▸ WHAT IS BEING ASKED:
Take the records below and extract, word for word, the lines from the one containing "You are a GUI" through the final line, inclusive. Omit pictures.

Entries taken from a collection:
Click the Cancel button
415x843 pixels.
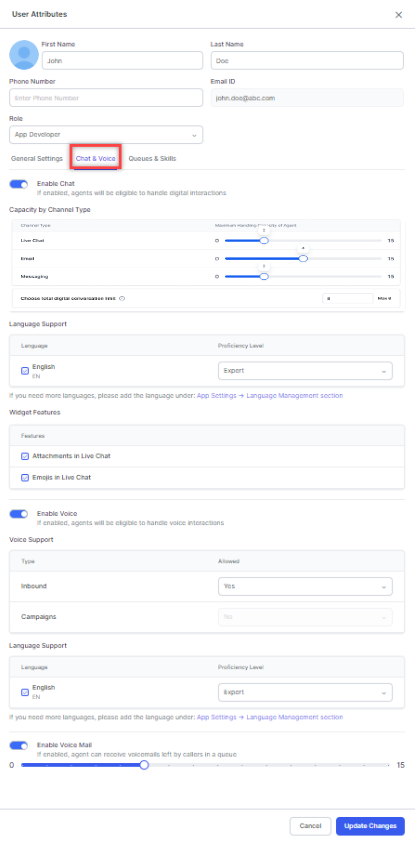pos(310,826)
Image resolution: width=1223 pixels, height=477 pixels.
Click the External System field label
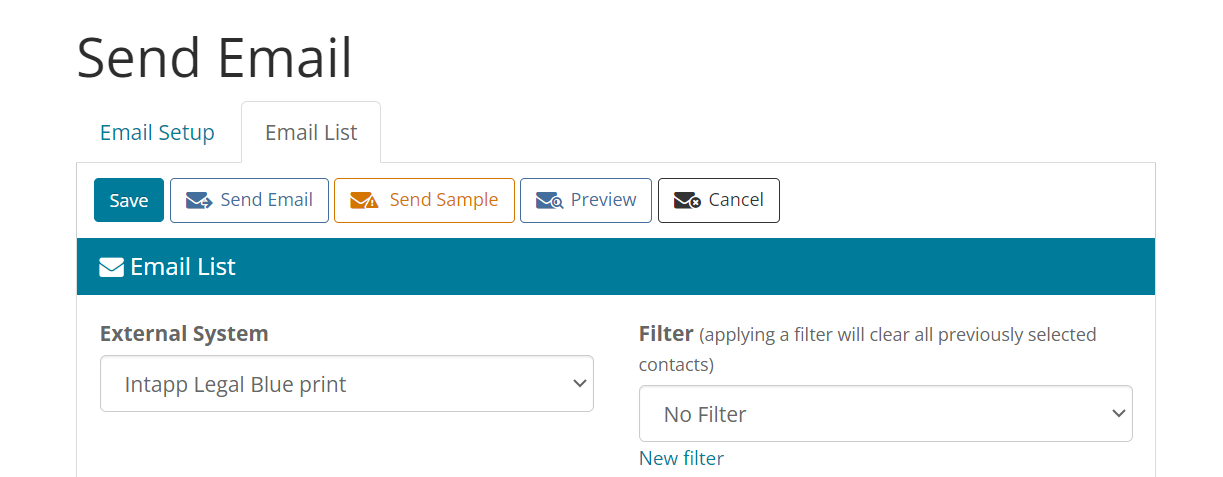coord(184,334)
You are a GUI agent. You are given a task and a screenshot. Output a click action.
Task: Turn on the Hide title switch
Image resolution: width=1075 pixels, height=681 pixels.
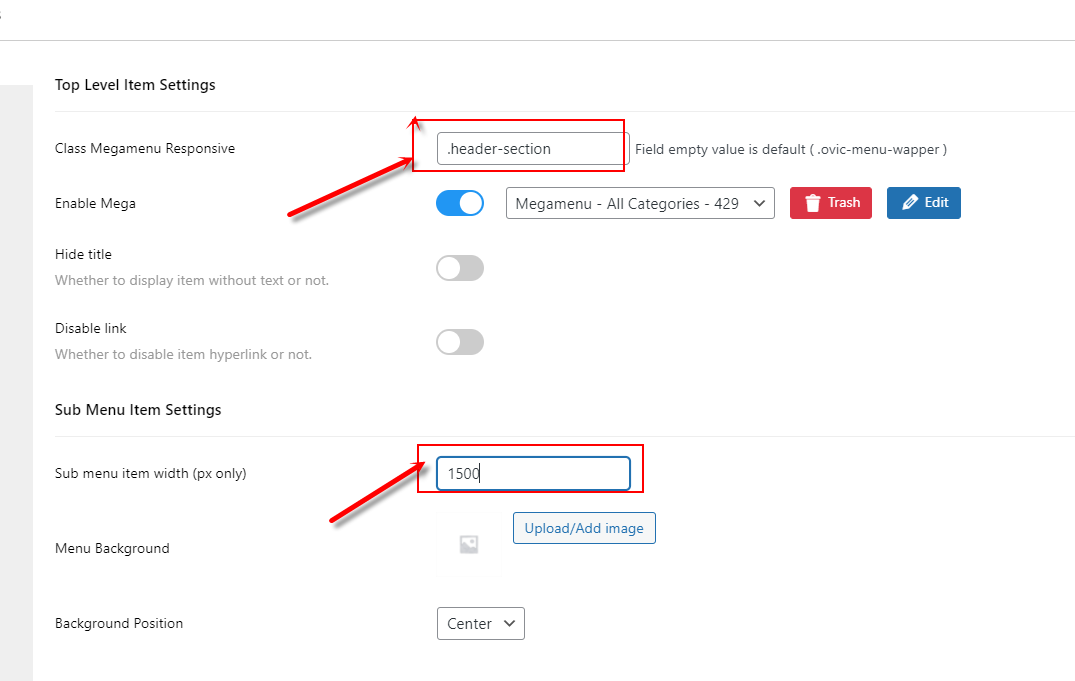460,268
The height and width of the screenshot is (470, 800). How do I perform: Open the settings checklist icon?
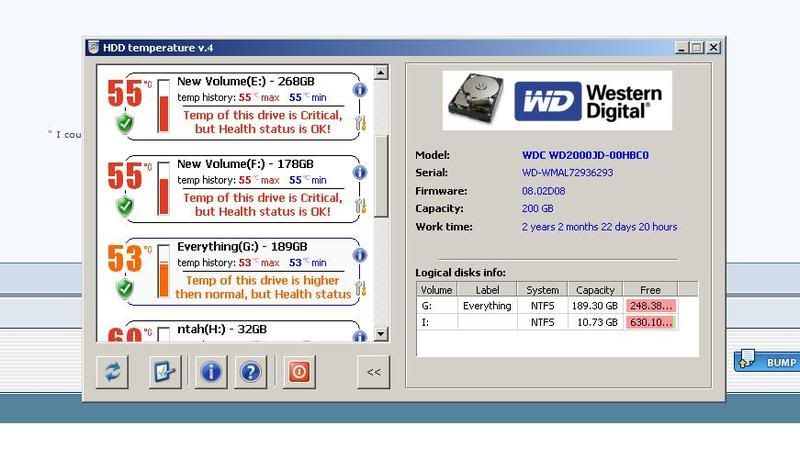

▸ ANSWER SECTION:
You are a GUI agent. You are given a task and a screenshot. Output a click action.
Task: Turn on the Hide title switch
Image resolution: width=1075 pixels, height=681 pixels.
460,268
The height and width of the screenshot is (470, 800). How do I perform: Open the settings checklist icon?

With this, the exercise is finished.